Relative to cultures expressing a non-targeting guide, phage DNA decreased significantly in cells expressing WT Cas9 and either the R1 or Q1 guide (Fig. 3C). We observed similarly low relative amounts of phage DNA from cultures expressing the HNH nickase and either guide. Phage DNA was significantly higher for the dCas9 and RuvC cultures at both times points for the R1 guide, but only at the 60 min timepoint for the Q1 guide, suggesting that Cas9 binding may have initially inhibited phage replication in cultures expressing the Q1 guide. Consistently, we observed a longer period of growth following addition of phage to liquid cultures expressing dCas9 and the RuvC nickase bearing the Q1 guide than for cultures with a non-targeting guide (Fig. 3A). Overall, these results suggest that nicking by the HNH domain is sufficient to inhibit replication of phage DNA, but that Cas9 binding or nicking by the RuvC domain do not substantially impair phage replication over the course of an infection cycle.

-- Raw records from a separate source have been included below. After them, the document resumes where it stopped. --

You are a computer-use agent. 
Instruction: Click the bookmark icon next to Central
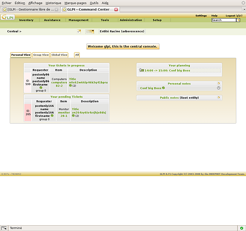79,31
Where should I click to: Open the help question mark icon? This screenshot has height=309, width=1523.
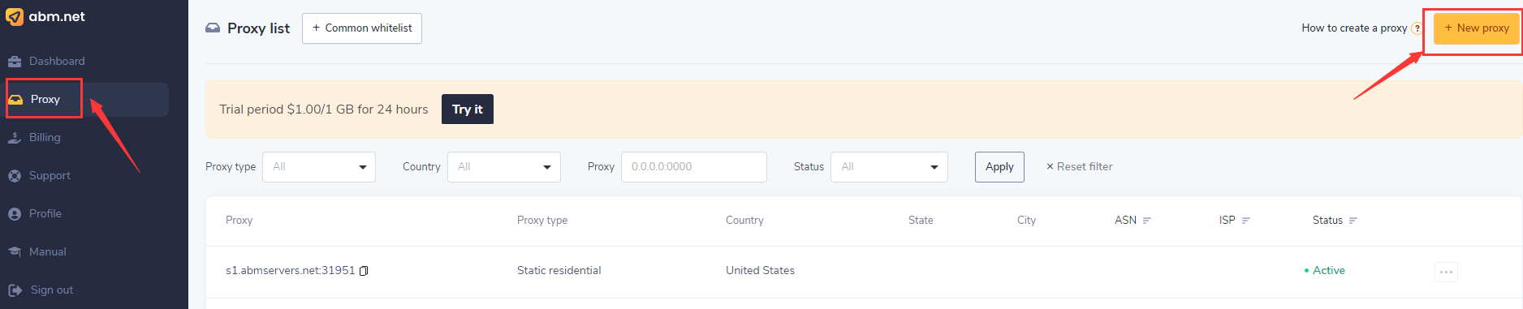1417,28
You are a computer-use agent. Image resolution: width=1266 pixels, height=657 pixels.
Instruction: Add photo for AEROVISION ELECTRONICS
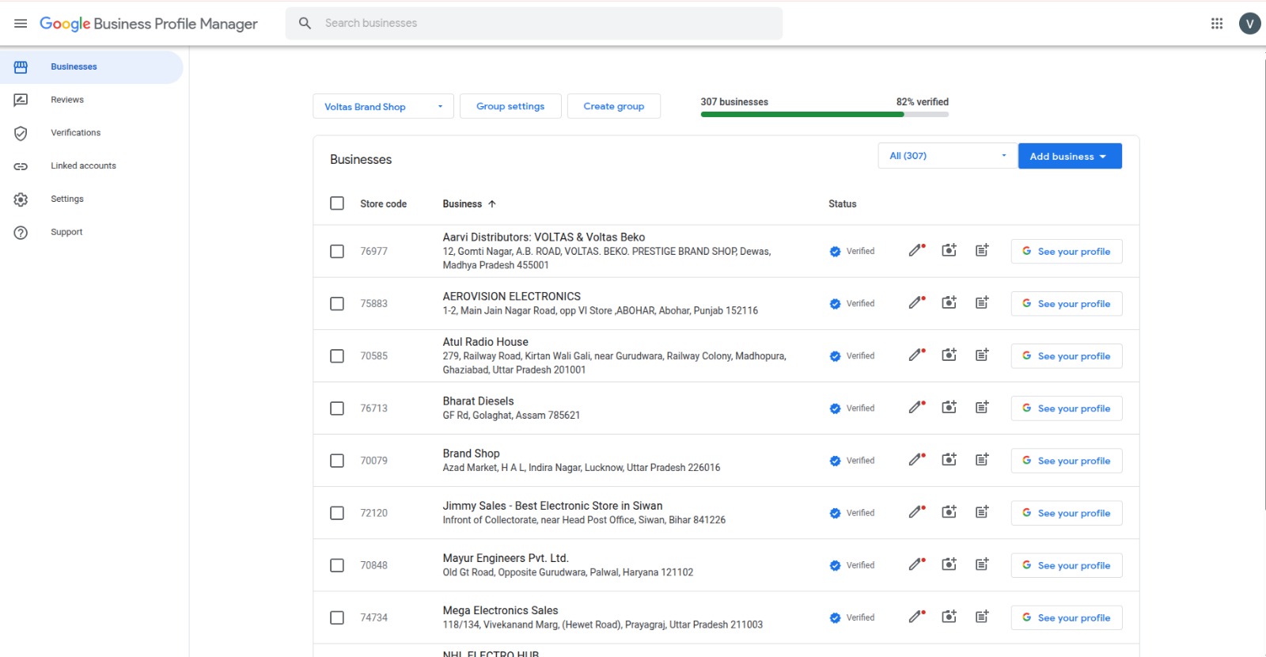pyautogui.click(x=949, y=303)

Non-target strand nicking is necessary for Cas9 turnover by RNA polymerase
Our phage assays suggest that nicking of the target strand by the HNH domain can provide protection from on par with WT Cas9, but that nicking of the non-target strand by the RuvC domain provides no additional protection beyond Cas9 binding. One potential explanation for the difference between target and non-target strand nicking is the ability for Cas9 to turn over following target cleavage. Although Cas9 typically remains bound to its product following cleavage, it has previously been demonstrated that RNA polymerase can dislodge Cas9 from the template strand of a DNA substrate (46). Conversion of Cas9 into a multi-turnover enzyme has been suggested to improve protection against phage. Thus, it is possible that differences between turnover of HNH and RuvC nickases may account for the differences in protection observed for these Cas9 variants.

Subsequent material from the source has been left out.